** INSTRUCTIONS FOR THE TASK **
Would you return, word for word, the lines of the data below from the line with "Given: Collapse the May 2026 fixtures group" through the line with "Viewport: 1280px width, 558px height.", and no others?

** DATA TO USE **
________________________

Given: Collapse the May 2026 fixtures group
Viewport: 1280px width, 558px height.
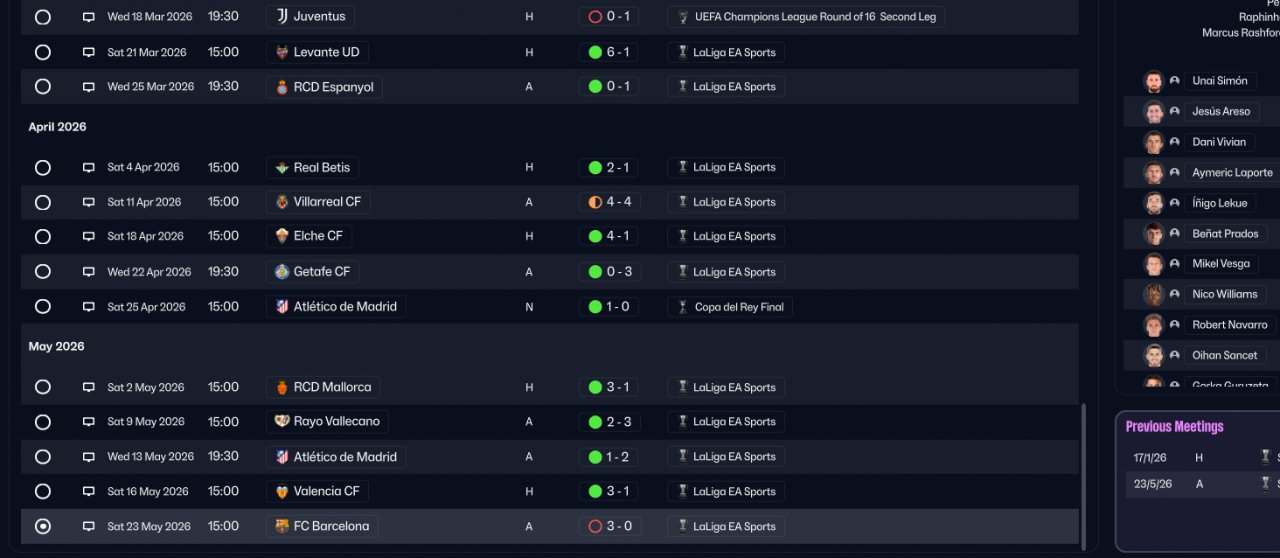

________________________

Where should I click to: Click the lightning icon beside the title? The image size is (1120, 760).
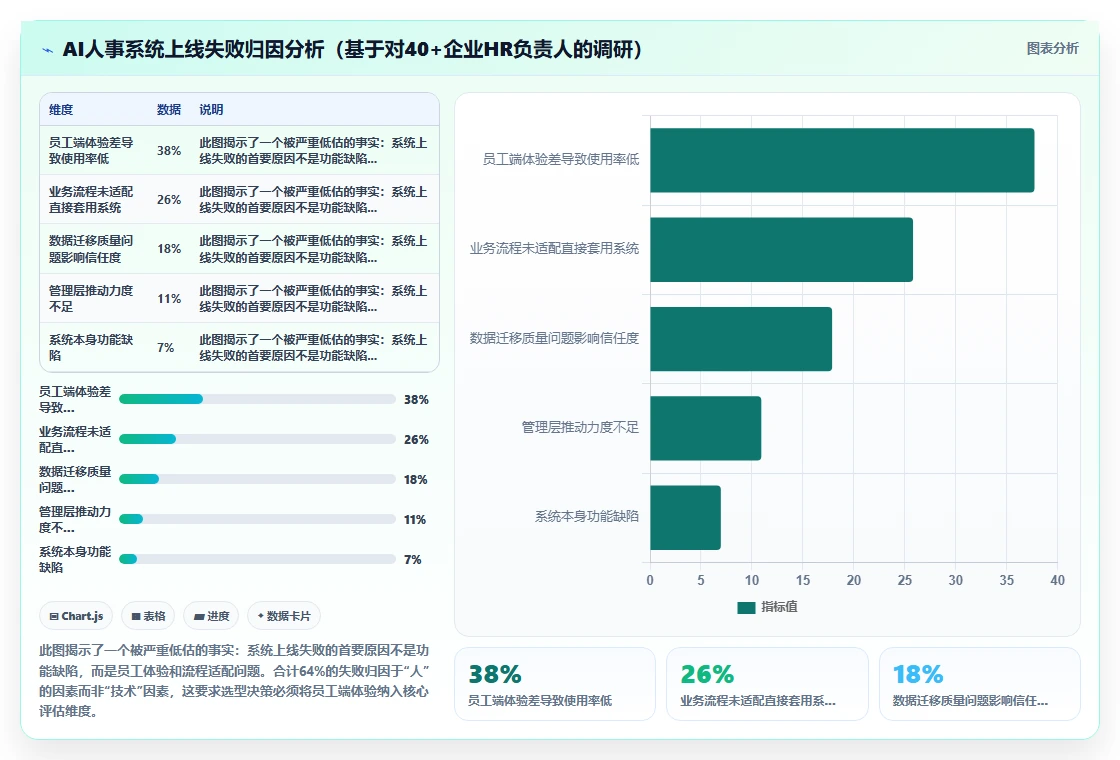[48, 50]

________________________

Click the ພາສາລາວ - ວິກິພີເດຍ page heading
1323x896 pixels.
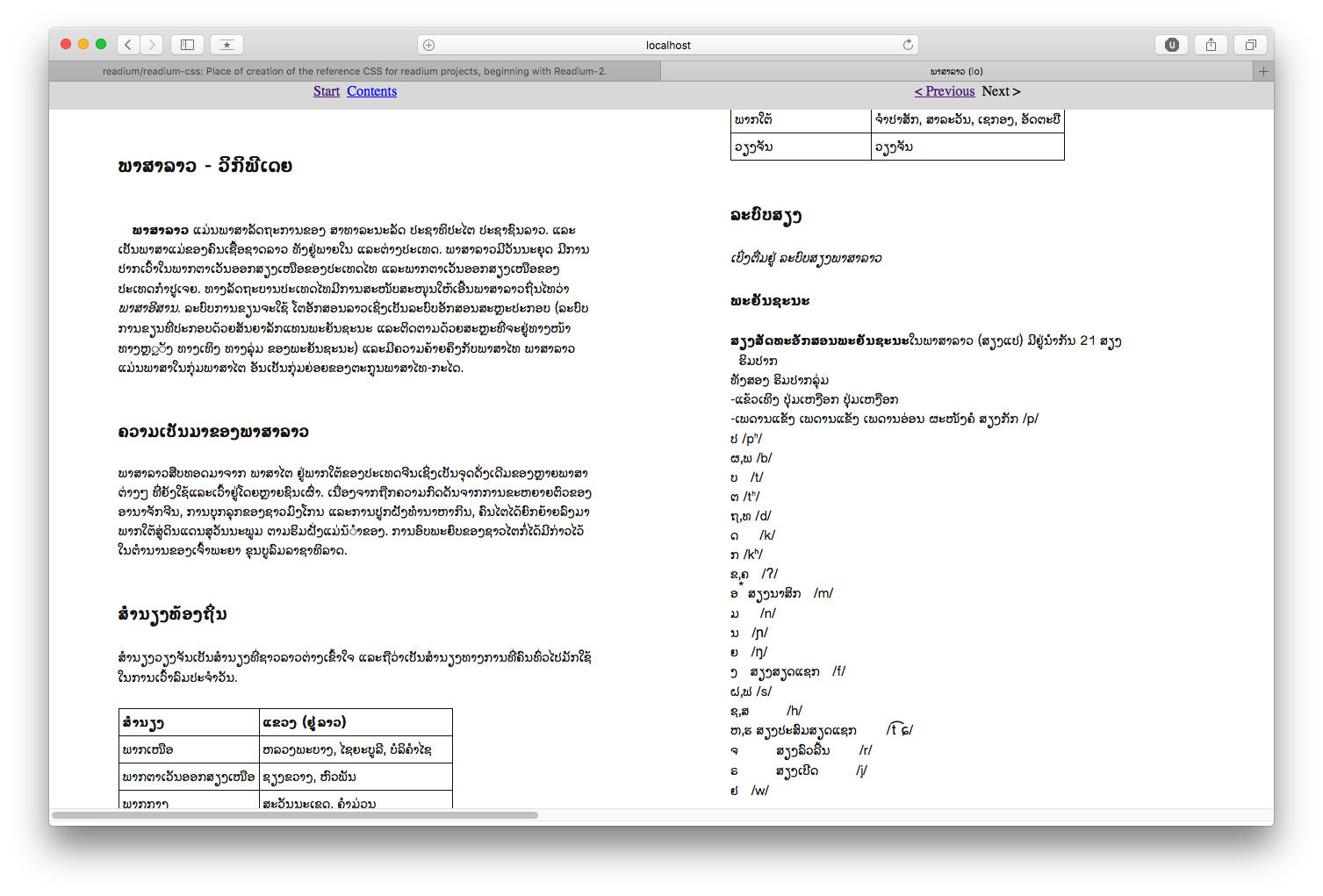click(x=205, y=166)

________________________

** RESULT OF THIS EXERCISE **
Given: Collapse the May 2026 fixtures group
Viewport: 1280px width, 558px height.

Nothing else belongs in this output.